Commentary

Legal Battle over Health Care ‘Reform’ Quickens

Last week, a federal judge in Michigan dismissed part of a lawsuit challenging the constitutionality of this year’s health care reform. Specifically, the Clinton-appointed Judge George Steeh ruled that Congress’s power to regulate interstate commerce — the Commerce Clause — provided the constitutional warrant for the requirement that everybody buy health insurance (the “individual mandate”).

And yet, even as Judge Steeh explained that Supreme Court precedent swept into federal regulatory purvey local activities that have a “substantial effect on interstate commerce,” he admitted that the Supreme Court “has never needed to address the activity/inactivity distinction advanced by plaintiffs because in every Commerce Clause case presented thus far, there has been some sort of activity.”

Because the individual mandate concerns something other than activity — what Judge Steeh characterizes as an “economic decision” — the case “arguably presents an issue of first impression.”

Indeed, never before has the federal government tried to force every man, woman, and child to buy a particular good or service. Never before has it said that people face a civil penalty for declining to participate in the marketplace.

And never before have courts had to consider such a breathtaking assertion of raw power under the Commerce Clause — not even during the height of the New Deal, when the Supreme Court ratified Congress’s regulation of what people grew in their backyards in the infamous case of Wickard v. Filburn.

As the Court has reiterated, Congress cannot regulate non-economic activities just because those activities have some indirect effect on the economy.

To be sure, there are situations in which the government may force individuals to engage in business. Most notably, it can require hotels and restaurants to serve all patrons. But nobody has to operate a hotel or restaurant, or purchase lodging or food — and individuals are not commercial enterprises.

This precedent may arguably support requiring insurers to cover people without regard to preexisting conditions, but they do not support forcing individuals to buy insurance.

Looking at it another way, there’s a difference between regulating or even bailing out the auto industry and making everyone buy a Chevy. As Georgetown law professor Randy Barnett has noted, even during World War II, the federal government did not mandate that individual citizens purchase war bonds.

As for the oft-invoked car insurance analogy, being required to buy insurance if you choose to drive is different than having to buy it because you are alive. And it is states that impose car-insurance requirements, under the general police powers — which the federal government lacks as a matter of constitutional first principle.

Now, given that there is no precedent recognizing such federal power, one would think that a district court judge would simply follow existing doctrine and leave to the Supreme Court the decision on whether and how to expand that doctrine.

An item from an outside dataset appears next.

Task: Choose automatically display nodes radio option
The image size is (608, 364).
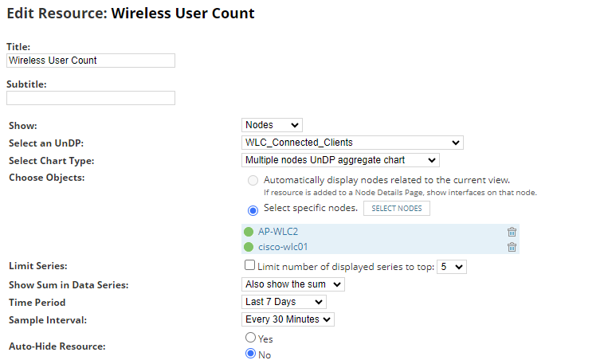Action: [253, 180]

Judge Steeh instead invented the novel holding that Congress can regulate people’s “economic decisions,” as well as do anything that is part of a “broader regulatory scheme.”

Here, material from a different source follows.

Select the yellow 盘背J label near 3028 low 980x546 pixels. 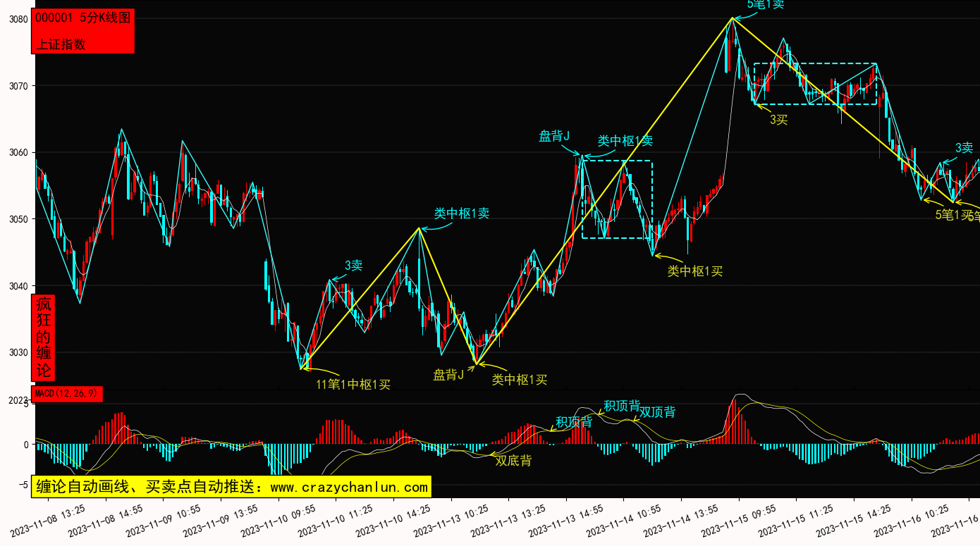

If the Supreme Court eventually upholds Judge Steeh’s reasoning — scant as it is compared to the hundreds of pages of briefs filed by leading advocates and scholars in lawsuits across the country — nobody would ever be able to plausibly claim that the Constitution limits federal power.

Finding the individual mandate constitutional would be the first interpretation of the Commerce Clause to permit mandates commanding people to engage in economic activity.

The federal government would then have wide authority to require that Americans engage in activities ranging from eating spinach and joining gyms (in the health care realm) to buying GM cars. Or, under Judge Steeh’s “economic decisions” theory, Congress could tell people what to study in school or what job to take.

That could be the unfortunate state of the law in a few years — once the Supreme Court weighs in — but it is not up to district courts to extend constitutional doctrine on their own.

Moreover, disappointing as the Michigan ruling is to those of us who believe that the government lacks the power to commandeer people for economic purposes, it is but one of many legal decisions we can expect before the Supreme Court ultimate resolves this important issue.

Indeed, this summer we saw a ruling by a federal judge in Virginia allowing that state’s legal challenge to the individual mandate and other aspects of the health care legislation to proceed. And last month, a Florida judge hinted that he was inclined to rule in a similar way in a lawsuit brought by 20 other states.

Other serious cases continue in Arizona, Missouri, Ohio, the District of Columbia, and elsewhere.

In short, the Michigan ruling is a blip on the radar screen. Nobody should either cheer or cry.

Ilya Shapiro is a senior fellow in constitutional studies at the Cato Institute and editor-in-chief of the Cato Supreme Court Review.